Wednesday, June 06, 2012

Underwriting and Overwriting


Underwriting in terms of tightening up "songcraft" and Overwriting by being too un-creatively "obvious". This could, perhaps, apply to all songwriters writing for all types of listeners. But this dual malaise is particularly represented in a lot modern/post-modern songwriting intended for a Christian audience, one I'm fairly familiar with.

"Underwriting" is my shorthand term for a song structure that simply feels unfinished or not fully attended to. The most common culprit is the lack of any sort of rhyme scheme. This is, admittedly, an old-school notion. And I have plenty of songs that do not utilize a strict scheme or simply eschew it altogether. This is not an exact science of course.

But there seems to be a marked difference between "I jettisoned using a rhyme scheme for artistic/aesthetic purposes" and "I wouldn't know a rhyme scheme if it bit me on the heinie." Skillfully attending to the craft of songwriting, in terms of listeners' awareness, is often a thankless task. If you do your job correctly, no one but you will have to think about it too much. But whether the listener knows it or not, a well-designed song means less distractions and a more effective delivery of the lyric or enjoyment of other elements of the song (music, groove, great production, etc.). Again, there's nothing hard-and-fast about all this.

One of my songwriting heroes insists on perfect rhymes (bring and thing as opposed to world and girl). So when I put on my ruthless editor hat, I call it "Getting in touch with my Inner Jimmy Webb!" His book Tunesmith is still, to my mind, essential reading. Part memoir, part primer, part manifesto.

"Overwriting" is the mistake of removing any sense of mystery or discovery in your lyric. Two related images come to mind: reaching over to cut up the steak on someone else's plate … and (pardon the unsavory nature) pre-chewing someone else's food. This is particularly egregious in the most well-intentioned Christian-themed songs. Of course in any songwriting, there are choices a writer makes as to what will be shown and what will remain hidden. To mix images even further, it's very much the songwriting equivalent of a newspaper editor managing the news.

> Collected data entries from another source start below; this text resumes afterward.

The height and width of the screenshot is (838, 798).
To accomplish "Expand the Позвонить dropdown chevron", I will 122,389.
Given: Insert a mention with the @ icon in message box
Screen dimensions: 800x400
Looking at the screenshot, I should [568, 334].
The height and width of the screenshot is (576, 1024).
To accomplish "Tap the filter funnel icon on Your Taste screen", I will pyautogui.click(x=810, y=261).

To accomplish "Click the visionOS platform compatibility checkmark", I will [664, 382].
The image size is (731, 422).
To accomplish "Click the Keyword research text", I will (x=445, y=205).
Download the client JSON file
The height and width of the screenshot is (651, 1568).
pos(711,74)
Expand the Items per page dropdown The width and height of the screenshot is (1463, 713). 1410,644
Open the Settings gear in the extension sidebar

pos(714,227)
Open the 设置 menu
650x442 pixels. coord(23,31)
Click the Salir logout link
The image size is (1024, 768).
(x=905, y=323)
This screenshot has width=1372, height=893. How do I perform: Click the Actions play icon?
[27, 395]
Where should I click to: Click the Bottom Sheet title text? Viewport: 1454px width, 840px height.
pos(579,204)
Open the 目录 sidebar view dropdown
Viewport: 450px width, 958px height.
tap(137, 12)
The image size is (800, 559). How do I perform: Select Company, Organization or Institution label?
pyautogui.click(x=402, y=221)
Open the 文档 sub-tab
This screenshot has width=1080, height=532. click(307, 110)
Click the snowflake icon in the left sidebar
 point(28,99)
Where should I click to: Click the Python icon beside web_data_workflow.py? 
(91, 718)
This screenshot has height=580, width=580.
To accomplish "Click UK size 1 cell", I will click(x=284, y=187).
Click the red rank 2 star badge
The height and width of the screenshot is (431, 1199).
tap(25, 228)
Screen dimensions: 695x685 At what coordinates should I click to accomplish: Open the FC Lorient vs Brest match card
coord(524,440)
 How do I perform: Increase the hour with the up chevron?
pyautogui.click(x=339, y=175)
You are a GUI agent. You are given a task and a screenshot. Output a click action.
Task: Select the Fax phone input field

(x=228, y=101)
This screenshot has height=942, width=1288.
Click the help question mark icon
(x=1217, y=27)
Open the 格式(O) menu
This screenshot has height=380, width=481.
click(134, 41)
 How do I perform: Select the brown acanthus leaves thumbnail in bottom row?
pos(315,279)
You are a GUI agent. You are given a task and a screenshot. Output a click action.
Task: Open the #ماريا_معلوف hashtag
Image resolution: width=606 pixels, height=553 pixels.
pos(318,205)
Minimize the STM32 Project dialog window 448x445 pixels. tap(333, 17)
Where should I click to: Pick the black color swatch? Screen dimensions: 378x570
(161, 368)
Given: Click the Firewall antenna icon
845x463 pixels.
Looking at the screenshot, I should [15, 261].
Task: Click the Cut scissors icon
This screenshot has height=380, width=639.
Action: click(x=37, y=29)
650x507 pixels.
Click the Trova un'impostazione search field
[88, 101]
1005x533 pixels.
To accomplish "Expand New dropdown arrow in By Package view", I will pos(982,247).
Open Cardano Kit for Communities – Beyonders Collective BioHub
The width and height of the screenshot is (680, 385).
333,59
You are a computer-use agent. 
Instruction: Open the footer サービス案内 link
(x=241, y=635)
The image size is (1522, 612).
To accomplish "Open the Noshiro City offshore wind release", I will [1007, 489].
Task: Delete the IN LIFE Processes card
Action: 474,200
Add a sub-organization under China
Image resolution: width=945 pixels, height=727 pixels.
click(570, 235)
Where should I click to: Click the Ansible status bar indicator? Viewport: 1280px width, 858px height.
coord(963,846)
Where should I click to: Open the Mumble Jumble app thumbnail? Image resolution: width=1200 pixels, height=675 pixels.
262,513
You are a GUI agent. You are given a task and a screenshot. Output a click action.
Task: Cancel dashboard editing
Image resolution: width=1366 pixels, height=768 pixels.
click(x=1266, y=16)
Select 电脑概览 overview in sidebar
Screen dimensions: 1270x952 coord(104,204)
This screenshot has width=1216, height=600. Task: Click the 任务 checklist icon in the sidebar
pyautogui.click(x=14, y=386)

But to rob a listener of the sense of discovery, of finding their own place in a song. This results in a sometimes unintentional artistic theft that leaves almost everybody unsatisfied. Or, God help us, leaves some people satisfied with zero effort to actually engage with what they're listening to. The example I've cited for years on this is Paul Simon's masterful lyric "Something So Right".

He writes:

They got a wall in China
It’s a thousand miles long
To keep out the foreigners
They made it strong
And I got a wall around me
That you can’t even see
It took a little time
To get next to me

A lesser writer would have settled for the most direct expression of the thought "I'm a little hard to get to know" and that would've been that. But Simon weds that simple notion to the Great Wall of China. Creative and unforgettable.

Yes, sometimes you need to be Captain Obvious. But for my money, more often than not, the most efficient route to communicate an idea is not the most direct route. When the listener has room to maneuver and discover, they can make your song part of their soundtrack. You give them credit for being at least as smart and intuitive as you are.

1 comment:

Leah said...

I truly believe the greatest hits play off of pictures and metaphors so that the meaning is specific to each listeners' life experiences. If we say too much too exactly, there leaves no room for our minds to fill in the blanks with our own life stories.

"I'll be your bridge o'er troubled water."